• **Exercise instructions**: Look through the entries below and return all lines including the word "Given".

↓↓↓

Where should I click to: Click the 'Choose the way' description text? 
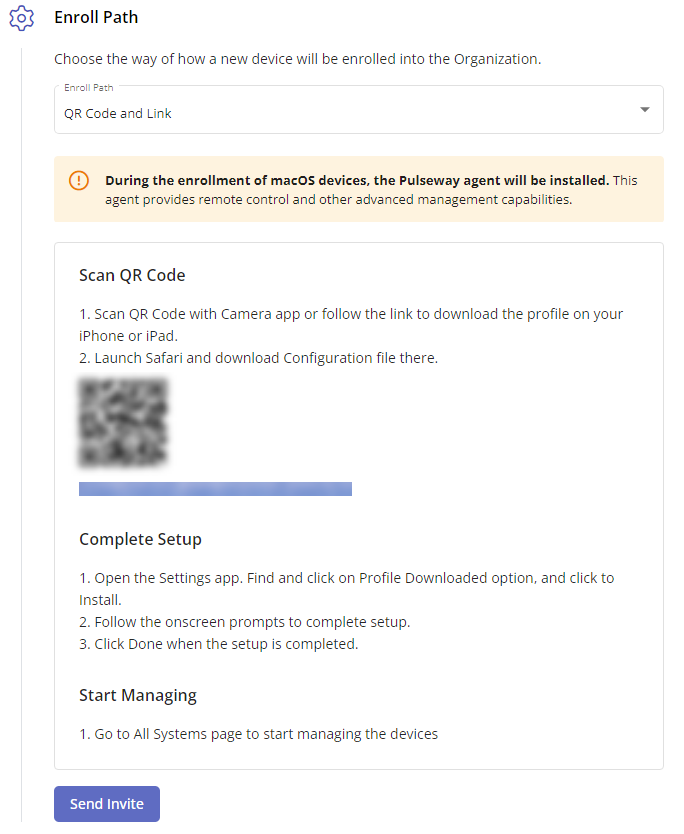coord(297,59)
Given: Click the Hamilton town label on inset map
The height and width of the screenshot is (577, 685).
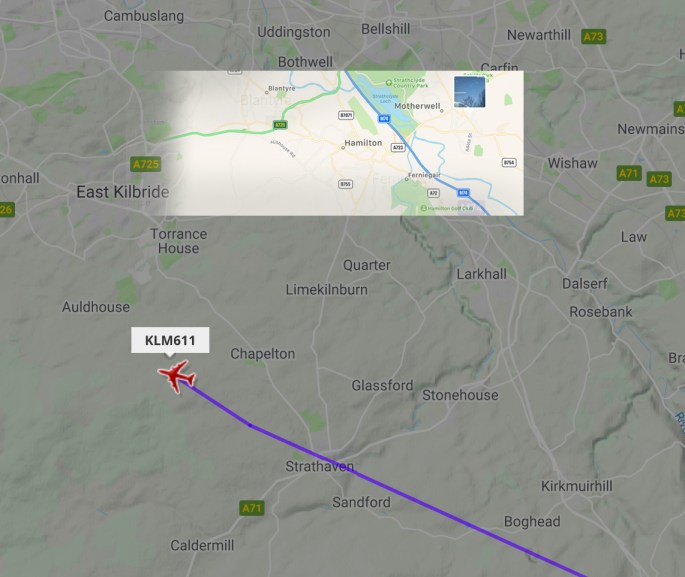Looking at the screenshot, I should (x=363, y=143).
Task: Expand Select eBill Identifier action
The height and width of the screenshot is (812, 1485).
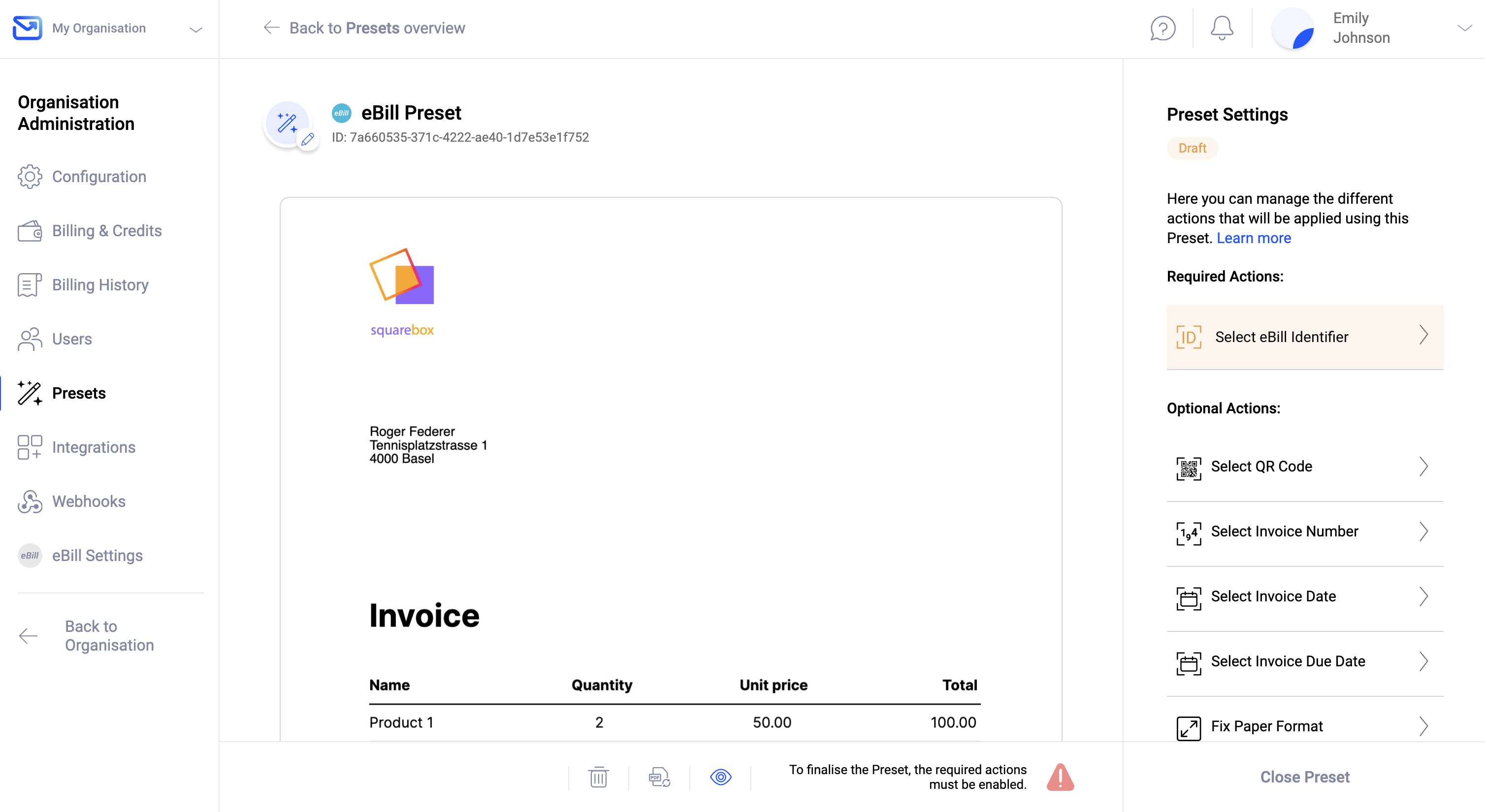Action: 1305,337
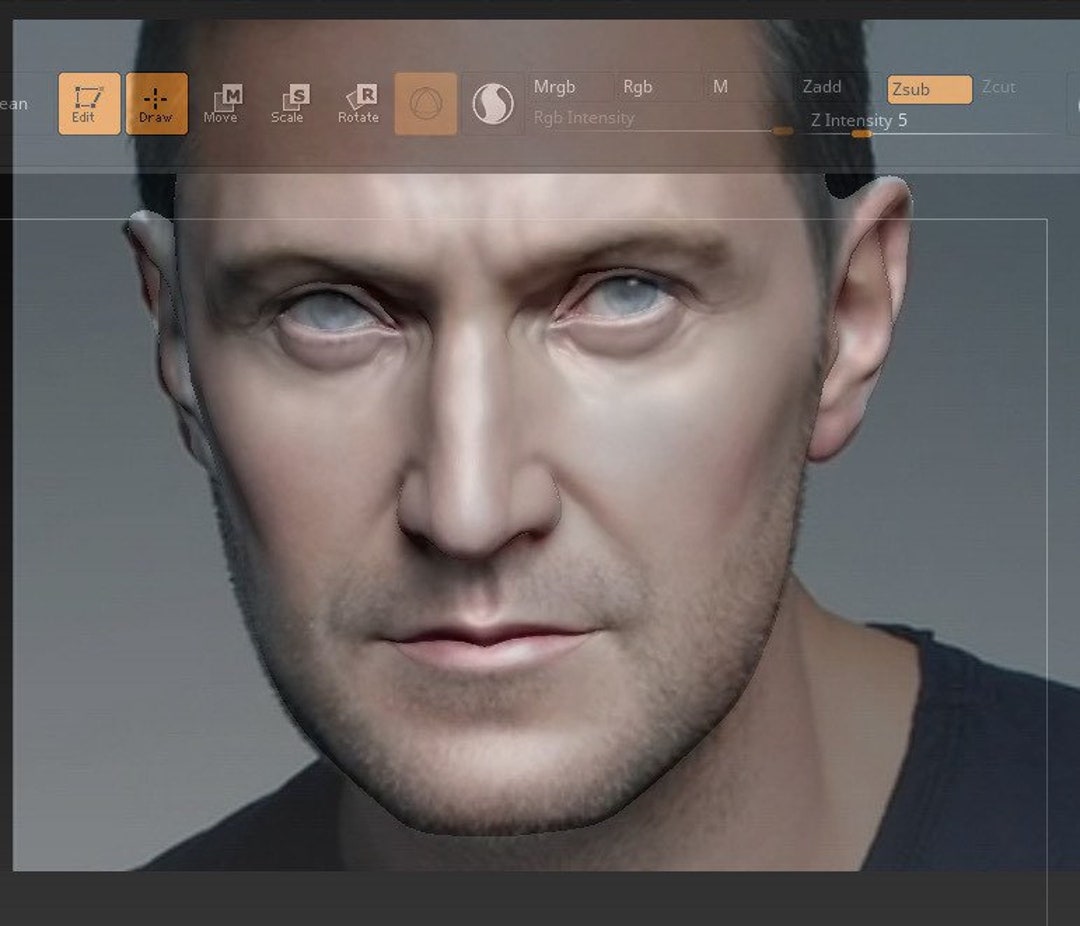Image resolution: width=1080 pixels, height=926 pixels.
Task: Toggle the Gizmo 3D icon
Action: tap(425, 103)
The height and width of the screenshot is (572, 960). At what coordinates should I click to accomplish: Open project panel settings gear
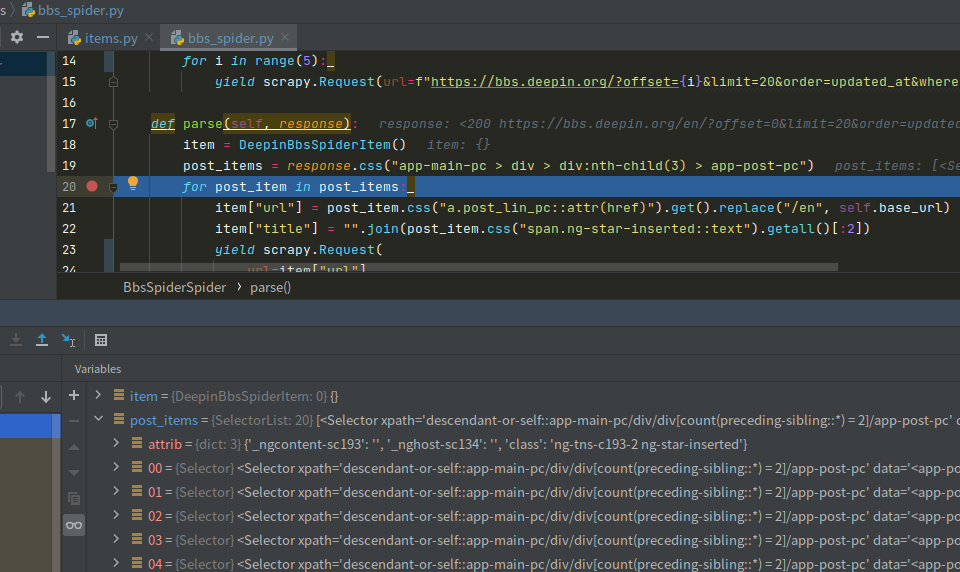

↑↑↑
↓↓↓

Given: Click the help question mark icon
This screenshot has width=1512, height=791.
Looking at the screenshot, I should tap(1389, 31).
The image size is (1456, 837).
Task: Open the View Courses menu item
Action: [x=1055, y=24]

↑↑↑

• **Solution for this task**:
Given: Click the Hamilton town label on inset map
Given: Click the help question mark icon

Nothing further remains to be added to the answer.